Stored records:

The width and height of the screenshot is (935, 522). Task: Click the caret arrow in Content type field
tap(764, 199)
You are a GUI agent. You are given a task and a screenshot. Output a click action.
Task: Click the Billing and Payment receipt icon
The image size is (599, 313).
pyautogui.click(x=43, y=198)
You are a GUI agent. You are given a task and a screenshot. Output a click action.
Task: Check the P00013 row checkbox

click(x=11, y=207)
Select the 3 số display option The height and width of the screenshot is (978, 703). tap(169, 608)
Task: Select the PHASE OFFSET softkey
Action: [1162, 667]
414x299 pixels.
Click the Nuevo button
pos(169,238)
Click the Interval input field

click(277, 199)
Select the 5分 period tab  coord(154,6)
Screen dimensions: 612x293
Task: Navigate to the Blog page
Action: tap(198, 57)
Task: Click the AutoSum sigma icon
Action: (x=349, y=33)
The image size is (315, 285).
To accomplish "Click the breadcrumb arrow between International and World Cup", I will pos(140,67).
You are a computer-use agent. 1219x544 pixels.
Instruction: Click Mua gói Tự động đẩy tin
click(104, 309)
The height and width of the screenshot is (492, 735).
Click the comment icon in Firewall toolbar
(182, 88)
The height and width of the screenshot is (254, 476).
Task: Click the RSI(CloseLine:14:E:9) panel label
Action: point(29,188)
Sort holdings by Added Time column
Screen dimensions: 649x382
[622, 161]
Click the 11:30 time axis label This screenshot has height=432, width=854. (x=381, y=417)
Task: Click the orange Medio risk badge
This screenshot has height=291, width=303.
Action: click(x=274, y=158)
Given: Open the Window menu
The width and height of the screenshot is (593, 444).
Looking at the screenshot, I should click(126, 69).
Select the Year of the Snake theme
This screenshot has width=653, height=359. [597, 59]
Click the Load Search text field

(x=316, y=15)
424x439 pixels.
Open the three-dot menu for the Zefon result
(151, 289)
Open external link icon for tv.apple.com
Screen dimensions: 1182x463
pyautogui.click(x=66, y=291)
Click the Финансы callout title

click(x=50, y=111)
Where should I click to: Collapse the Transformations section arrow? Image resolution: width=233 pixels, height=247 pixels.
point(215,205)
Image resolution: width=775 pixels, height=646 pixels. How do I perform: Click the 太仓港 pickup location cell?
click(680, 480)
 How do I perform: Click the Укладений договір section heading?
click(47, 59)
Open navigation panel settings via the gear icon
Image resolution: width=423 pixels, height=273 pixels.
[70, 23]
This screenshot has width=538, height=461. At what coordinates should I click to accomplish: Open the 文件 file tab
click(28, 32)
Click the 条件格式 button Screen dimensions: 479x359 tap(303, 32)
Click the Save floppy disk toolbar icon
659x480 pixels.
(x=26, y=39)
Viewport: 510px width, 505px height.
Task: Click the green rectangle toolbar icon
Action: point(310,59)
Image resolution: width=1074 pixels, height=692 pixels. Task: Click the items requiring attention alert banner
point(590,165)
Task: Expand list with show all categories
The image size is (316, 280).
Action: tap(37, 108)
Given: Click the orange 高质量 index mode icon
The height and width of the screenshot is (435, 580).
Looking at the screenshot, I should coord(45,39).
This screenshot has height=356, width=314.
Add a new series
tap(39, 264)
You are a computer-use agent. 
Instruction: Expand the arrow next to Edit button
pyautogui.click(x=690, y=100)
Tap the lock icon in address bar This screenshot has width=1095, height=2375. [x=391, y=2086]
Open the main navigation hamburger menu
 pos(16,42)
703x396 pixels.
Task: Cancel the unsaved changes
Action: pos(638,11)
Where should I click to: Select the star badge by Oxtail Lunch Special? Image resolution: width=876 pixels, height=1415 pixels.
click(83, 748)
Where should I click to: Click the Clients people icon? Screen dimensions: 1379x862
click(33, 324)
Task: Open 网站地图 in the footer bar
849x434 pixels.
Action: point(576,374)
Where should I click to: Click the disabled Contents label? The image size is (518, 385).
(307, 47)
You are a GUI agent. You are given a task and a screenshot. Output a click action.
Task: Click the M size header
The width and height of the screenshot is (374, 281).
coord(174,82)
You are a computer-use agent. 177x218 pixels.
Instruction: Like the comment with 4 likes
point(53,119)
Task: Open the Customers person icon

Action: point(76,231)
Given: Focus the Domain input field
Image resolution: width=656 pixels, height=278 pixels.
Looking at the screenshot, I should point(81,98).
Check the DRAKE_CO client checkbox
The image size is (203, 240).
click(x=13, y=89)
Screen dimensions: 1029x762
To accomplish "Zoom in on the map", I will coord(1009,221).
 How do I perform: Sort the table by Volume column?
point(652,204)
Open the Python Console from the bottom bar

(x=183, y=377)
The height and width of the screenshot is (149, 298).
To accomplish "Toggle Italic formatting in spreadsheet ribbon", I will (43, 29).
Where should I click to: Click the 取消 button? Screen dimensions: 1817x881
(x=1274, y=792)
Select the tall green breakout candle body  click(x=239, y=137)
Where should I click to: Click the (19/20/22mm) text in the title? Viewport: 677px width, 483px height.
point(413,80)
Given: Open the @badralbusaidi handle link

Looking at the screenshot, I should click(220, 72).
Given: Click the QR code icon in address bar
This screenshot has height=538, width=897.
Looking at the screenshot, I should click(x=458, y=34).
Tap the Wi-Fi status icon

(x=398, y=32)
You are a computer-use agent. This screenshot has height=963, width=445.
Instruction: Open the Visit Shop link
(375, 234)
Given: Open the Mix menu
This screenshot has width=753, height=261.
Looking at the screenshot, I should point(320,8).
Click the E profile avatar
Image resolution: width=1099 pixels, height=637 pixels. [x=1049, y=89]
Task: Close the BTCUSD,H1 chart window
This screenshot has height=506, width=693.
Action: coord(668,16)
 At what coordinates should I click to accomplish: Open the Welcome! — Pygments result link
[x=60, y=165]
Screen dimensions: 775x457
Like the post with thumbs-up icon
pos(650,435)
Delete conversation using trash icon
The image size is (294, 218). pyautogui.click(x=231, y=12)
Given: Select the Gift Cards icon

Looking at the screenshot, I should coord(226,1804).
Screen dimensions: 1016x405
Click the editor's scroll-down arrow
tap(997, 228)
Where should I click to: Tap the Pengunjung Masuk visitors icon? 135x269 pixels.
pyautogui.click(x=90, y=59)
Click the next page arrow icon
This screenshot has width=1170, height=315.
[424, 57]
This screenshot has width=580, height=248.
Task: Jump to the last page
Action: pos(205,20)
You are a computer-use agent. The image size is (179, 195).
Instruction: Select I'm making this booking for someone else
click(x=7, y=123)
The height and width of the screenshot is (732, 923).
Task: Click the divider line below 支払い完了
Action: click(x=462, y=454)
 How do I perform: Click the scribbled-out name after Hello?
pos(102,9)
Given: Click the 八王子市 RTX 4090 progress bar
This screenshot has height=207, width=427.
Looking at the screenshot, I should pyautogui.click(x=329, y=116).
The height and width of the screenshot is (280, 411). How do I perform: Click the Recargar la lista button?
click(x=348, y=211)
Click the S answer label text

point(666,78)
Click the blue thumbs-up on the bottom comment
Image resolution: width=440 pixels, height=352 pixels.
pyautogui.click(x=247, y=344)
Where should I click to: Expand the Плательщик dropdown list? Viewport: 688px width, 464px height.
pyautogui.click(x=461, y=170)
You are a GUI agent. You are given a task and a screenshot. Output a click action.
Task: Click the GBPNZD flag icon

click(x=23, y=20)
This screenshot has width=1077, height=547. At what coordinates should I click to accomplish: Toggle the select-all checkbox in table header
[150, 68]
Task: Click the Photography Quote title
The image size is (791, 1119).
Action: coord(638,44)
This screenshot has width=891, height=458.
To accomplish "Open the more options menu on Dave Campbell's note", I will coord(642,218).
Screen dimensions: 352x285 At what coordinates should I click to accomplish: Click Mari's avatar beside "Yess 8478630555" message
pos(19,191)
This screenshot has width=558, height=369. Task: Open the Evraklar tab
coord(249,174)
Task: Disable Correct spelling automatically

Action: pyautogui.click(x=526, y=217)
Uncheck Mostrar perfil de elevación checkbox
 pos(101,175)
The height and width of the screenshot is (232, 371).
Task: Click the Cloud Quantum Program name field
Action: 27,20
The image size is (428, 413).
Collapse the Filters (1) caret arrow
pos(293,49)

* Problem statement: Set down exactly the line with "Click the blue" and each line after it up to the end of the records, adding nothing.

* Solved problem:
Click the blue thumbs-up on the bottom comment
Image resolution: width=440 pixels, height=352 pixels.
pyautogui.click(x=247, y=344)
Where should I click to: Expand the Плательщик dropdown list? Viewport: 688px width, 464px height.
pyautogui.click(x=461, y=170)
You are a GUI agent. You are given a task and a screenshot. Output a click action.
Task: Click the GBPNZD flag icon

click(x=23, y=20)
This screenshot has width=1077, height=547. At what coordinates should I click to accomplish: Toggle the select-all checkbox in table header
[150, 68]
Task: Click the Photography Quote title
The image size is (791, 1119).
Action: coord(638,44)
This screenshot has width=891, height=458.
To accomplish "Open the more options menu on Dave Campbell's note", I will coord(642,218).
Screen dimensions: 352x285 At what coordinates should I click to accomplish: Click Mari's avatar beside "Yess 8478630555" message
pos(19,191)
This screenshot has width=558, height=369. Task: Open the Evraklar tab
coord(249,174)
Task: Disable Correct spelling automatically

Action: pyautogui.click(x=526, y=217)
Uncheck Mostrar perfil de elevación checkbox
 pos(101,175)
The height and width of the screenshot is (232, 371).
Task: Click the Cloud Quantum Program name field
Action: 27,20
The image size is (428, 413).
Collapse the Filters (1) caret arrow
pos(293,49)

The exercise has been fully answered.